Judging from Heimerich’s response, the states don’t object at all. “I think the states want an overarching authority to do this and not have to do the accreditation themselves,” he said. “I think most states would like to see somebody besides them accredit. In our particular situation, traveling out of state is a major (budget) problem.”

CODA’s expansion of reach was not without critics.

“I think there’s always going to be issues of: You’re going to have a lot of people flooding into the country from international areas and affecting existing practice,” Ziebert said. “There are issues of: How can you monitor something in a foreign country?”

But after stakeholders had their say, Ziebert said, the House of Delegates of the ADA, CODA’s sponsoring organization, approved the program.

Dr. Richard Valachovic, executive director of the American Dental Education Association, is familiar with the debate in veterinary medicine over foreign accreditation, including the situation with UNAM. He said concerns about corporate influence bringing high numbers of competing medical professionals from outside the country aren’t matched in dentistry.

“We don’t have (the) business models that have developed in veterinary medicine — these large practices and businesses — so that hasn’t arisen with us yet,” Valachovic said. He added: “Who knows in the future?”

In undergraduate human medical education, the accrediting body, LCME, has been discussing the possibility of overseas involvement — a discussion prompted in part by the establishment in 2009 of an international division by the Accreditation Council for Graduate Medical Education.

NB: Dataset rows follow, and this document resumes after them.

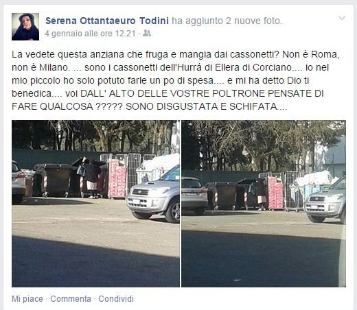Open the '2 nuove foto' album link
The height and width of the screenshot is (310, 357).
[x=253, y=21]
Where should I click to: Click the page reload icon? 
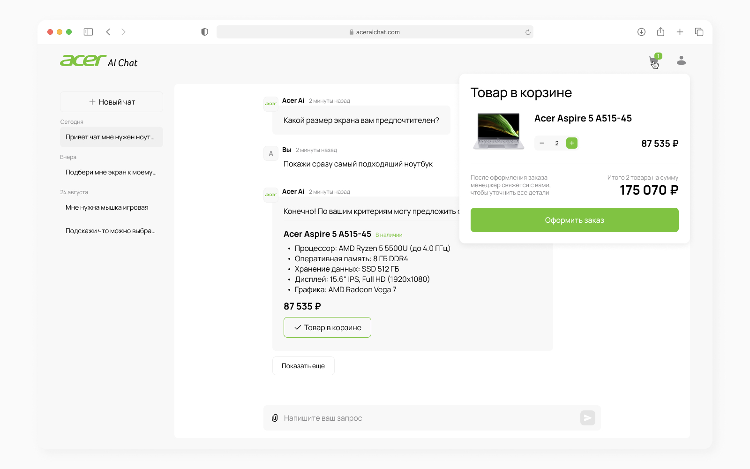pos(528,32)
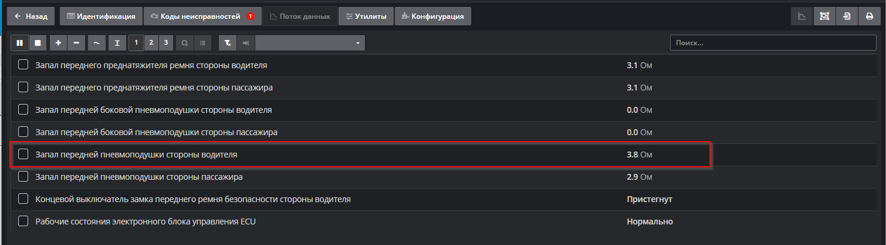Viewport: 886px width, 245px height.
Task: Click the clear filter funnel icon
Action: [228, 43]
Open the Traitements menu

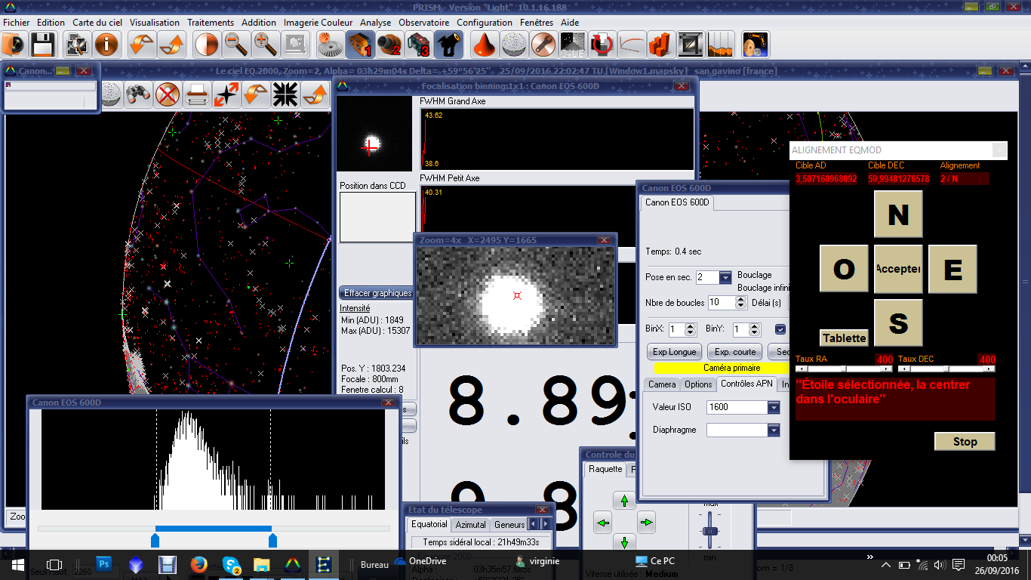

The ACGME sets and enforces standards for post-graduate residency programs.

That organization last fall signed an agreement with the Singapore Ministry of Health to accredit residency programs in that country. The impetus behind the expansion abroad is unclear. A spokeswoman for the ACGME declined to provide details and VIN News Service has not yet ascertained the motivation nor the ramifications of ACGME's move.

Dr. Dan Hunt, senior director of accreditation services for the undergraduate medical school accrediting body, the LCME, said ACGME’s foray into the international realm has stirred discussions about whether his group should do the same. However, he was doubtful it would.

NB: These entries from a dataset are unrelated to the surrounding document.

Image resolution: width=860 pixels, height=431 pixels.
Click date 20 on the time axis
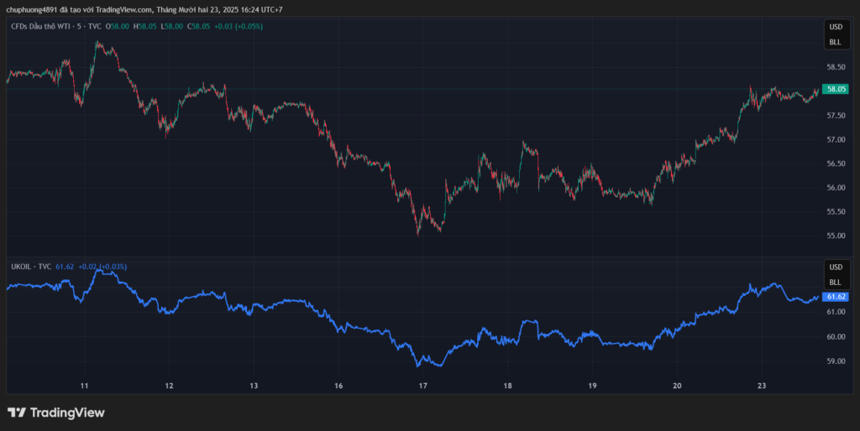pos(677,387)
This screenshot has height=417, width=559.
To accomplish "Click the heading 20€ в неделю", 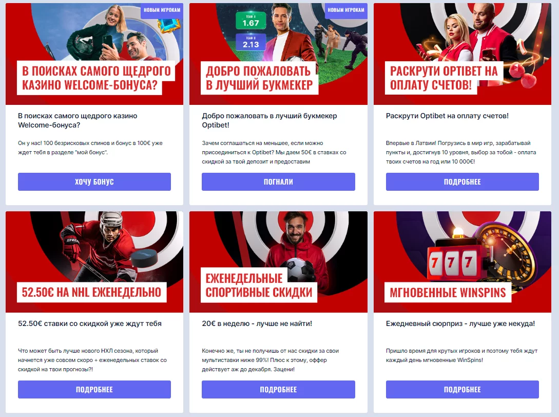I will point(257,323).
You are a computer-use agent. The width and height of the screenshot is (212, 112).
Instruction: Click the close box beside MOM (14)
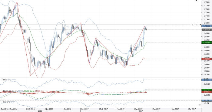[2, 80]
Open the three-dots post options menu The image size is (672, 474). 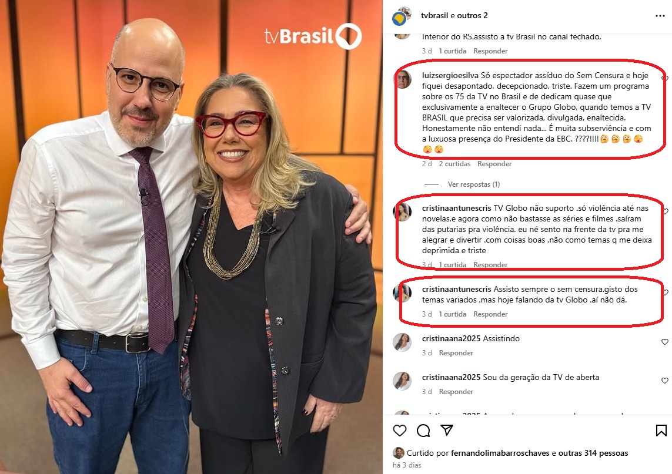pos(660,16)
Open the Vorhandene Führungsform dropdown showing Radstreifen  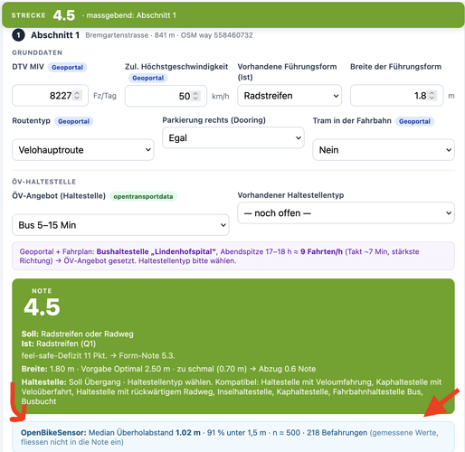(289, 96)
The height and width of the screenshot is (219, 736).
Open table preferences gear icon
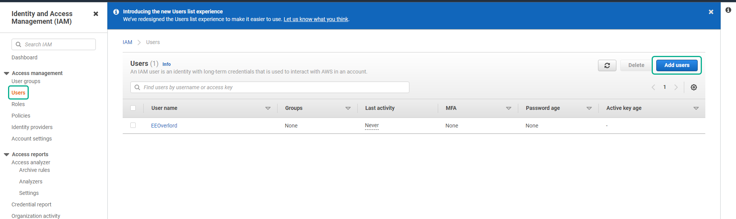pyautogui.click(x=693, y=87)
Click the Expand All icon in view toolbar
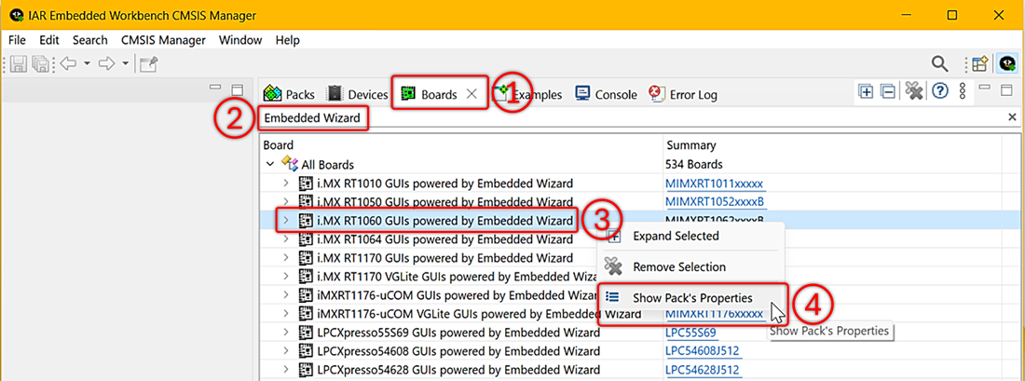The image size is (1025, 381). 866,91
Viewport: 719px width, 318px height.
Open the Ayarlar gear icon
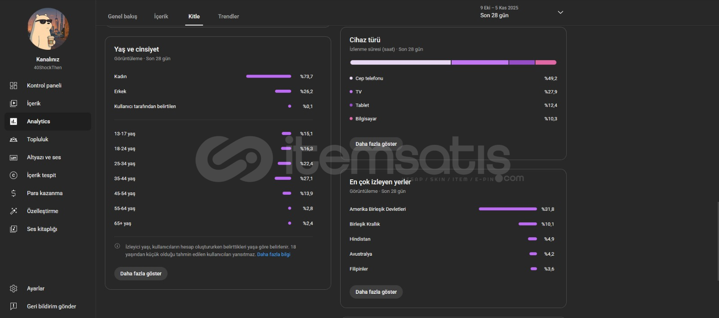[x=13, y=288]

“That discussion’s not over, but there’s not a lot of push or interest from members of the LCME to become an accrediting body for other medical schools outside of the U.S.,” Hunt said. “Some of that is related to an awareness of the cultural differences. Some of it is related to, gee, is an organization that’s designed for an American audience really suited to do international accreditation?

“A third (issue) is ... do we want to open that gate for other countries? The brain drain is already pretty substantial,” he continued.

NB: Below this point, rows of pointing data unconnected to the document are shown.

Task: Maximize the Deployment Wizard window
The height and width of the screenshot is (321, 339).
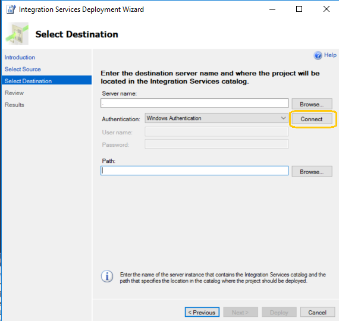Action: (x=299, y=9)
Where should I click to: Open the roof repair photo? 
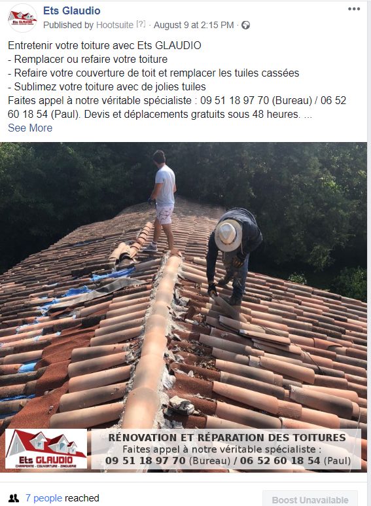(183, 307)
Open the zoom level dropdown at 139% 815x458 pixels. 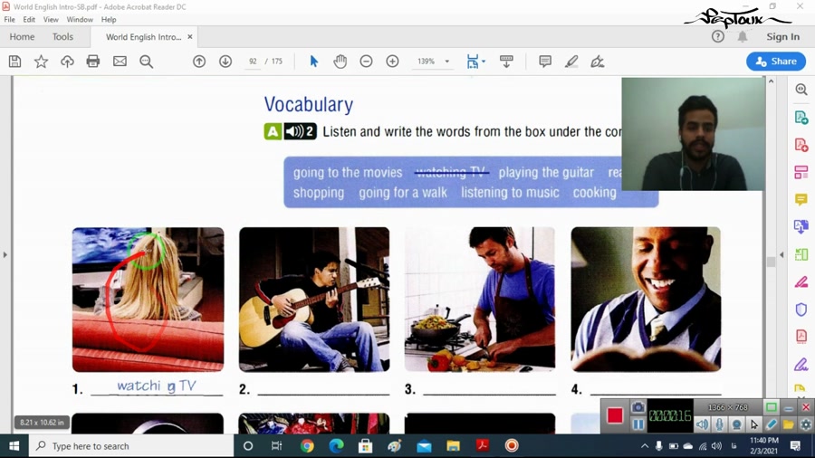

Another issue is the multitude of medical schools in the Caribbean. “We get literally hundreds of students in Caribbean schools wanting to know if their school is LCME-accredited,” Hunt said. “That’s another big can of worms. There are over 60 Caribbean for-profit schools. It’s mind-boggling.”

Moreover, Hunt said, there already exists a World Federation of Medical Education, based in Brussels, Belgium, that has created tools and templates for countries and regions to develop their own accreditation programs.

Hunt said a likelier role for LCME abroad is to act as a consultant or adviser to countries seeking to build their own systems. The LCME Secretariat already has held workshops in places including Egypt, Brazil and Taiwan to help those countries develop their own peer-review system for accreditation, he said.

The decision whether to consider out-of-country schools is entirely up to an accrediting body. The U.S. Department of Education, which oversees accrediting organizations in this country, recognizes those agencies based only on their domestic activities, according to department spokeswoman Jane Glickman. “Some agencies recognized by the Secretary (of Education) do accredit institutions in other countries but the Department of Education does not review those activities,” she said.